The endowments of the abbey were upon a scale commensurate with the munificence exhibited by the Earl in all religious affairs. In the foundation charter referred to, after enumerating fourteen large townships in different parts of the county, various manors in Wales, grants of detached lands, tithes of corn and of fish, mills, fisheries and other properties, given by him, with a number of other endowments from his barons and knights, he permits them to dispose of their bodies and to have sepulture therein, and to give one-third part of their goods, and a similar permission is given to all burgesses and freemen; the toll, and all the profits of the fair at the feast of St. Warburgh, for three days, is also given to the abbot; and he orders that for all forfeitures in the fair, trial shall be had in the court of the Saint, and all such forfeitures and fees be for the benefit of the monks. And he also granted, that whatever thief or malefactor went to the solemnity should not be attacked while he continued there, provided he committed no new offence in the city.
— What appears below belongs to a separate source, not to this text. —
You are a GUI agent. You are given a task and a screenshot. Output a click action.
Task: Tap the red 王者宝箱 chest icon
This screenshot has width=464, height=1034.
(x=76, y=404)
This latter privilege he afterwards greatly extended; for in the devastations attendant upon the war that had ranged throughout his dominions, depopulation was a natural result; and he was anxious to supply that which is not, indeed, the ornament or the splendour, but the positive basis of every state. "Romulus," says the enthusiastic Dr. Gower, "in order to furnish his new city with inhabitants, opened an asylum for the fugitives of all nations. Lupus did the same; but as his territories were much more extensive than even those of the Empress of the world, in her earlier days, he

opened three asylums instead of one: two of them near the confines of Wales, where the addition of every single subject added a double portion of domestic strength; and a third was in the centre of his dominions. Mr. Pennant, in his "Tour" of 1772, says, "About two miles from Chester, we passed over Hoole heath, noted for having been one of the places of reception for strangers established by Hugh Lupus, in order to people his new dominions. This in particular was the asylum allotted for the fugitives of Wales, and in its results it exceeded the warmest expectations of this politic earl. Numbers of the discontented noblesse of my ancient county resorted there, made alliances with the victorious Normans and conquered Saxons, which sublimed the race into that degree of valour, that in after times gave to the men of Cheshire the distinguishing title of chief of men,' and made its land the very seed plot of gentility." In a return to an inquisition ordered by Edward II., relative to Hoole heath, it is certified that "a certain large piece of waste was in ancient times ordained for strangers of what country soever, and assigned to such as came to the peace of the earl of Chester or to his aid, resorting there to form dwellings, but without building any fixed houses by the means of nails or pins, save only booths and tents to dwell in ;" and there are similar returns as to the other two asylums.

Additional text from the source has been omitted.